They, and often their families, sacrificed for our freedoms but most of them didn’t stop with military service.

In their selflessness, they give the shirts off their backs to anyone in need before helping themselves. Veterans often see their needs as secondary to the needs of others and are cultured to always be able to carry their own weight without complaint.

That is why we are launching 5B REALTORS for Veterans. Through this new program our community is raising money to provide local vets with sustainable housing assistance. We encourage all Wood River Valley residents to help local heroes by signing up for this Saturday’s 5K Fun Run/Walk at www.5BVeterans.org. Please read each story and share with your network of friends.

To start this series off, we would like to introduce local vet Reid Sanborn.

Can you please tell me a little bit about yourself?

I grew up on Mercer Island, Washington, knowing I wanted to fly planes for a living. I just didn’t know where and how I would do it.
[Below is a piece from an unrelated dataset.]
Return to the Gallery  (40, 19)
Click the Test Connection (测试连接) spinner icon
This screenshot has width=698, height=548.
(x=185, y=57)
While I was studying at Washington State University, I joined the Reserve Officer Training Corps in August of 2001 with a mission to become a U.S. Air Force pilot. After graduating I was commissioned as an officer in the U.S. Air Force in May 2003.

What were your initial thoughts when you joined the Air Force?

Through initial training I was taught to understand the level of responsibility and leadership required to successfully fulfill my new mission as a pilot. I also understood that it would be a lot of hard work and would require me to relocate around the world a lot.

What are your experiences and dangers you’ve faced as an Air Force pilot?

I have flown all over the world, logged thousands of flight hours, and completed thousands of missions in the F-15E while serving four combat tours in Afghanistan and Libya. Most of it was hard work and very stressful, but it was fun and exhilarating too. Flying jets at twice the speed of sound, or just a couple hundred feet off the ground at 600 knots is a rush. On the other hand I also had to make many life and death decisions, not only for me, but for troops and civilians on the ground. I was honored to have the opportunity not only to serve my country, but also to be a leader as a U.S. Air Force pilot and officer.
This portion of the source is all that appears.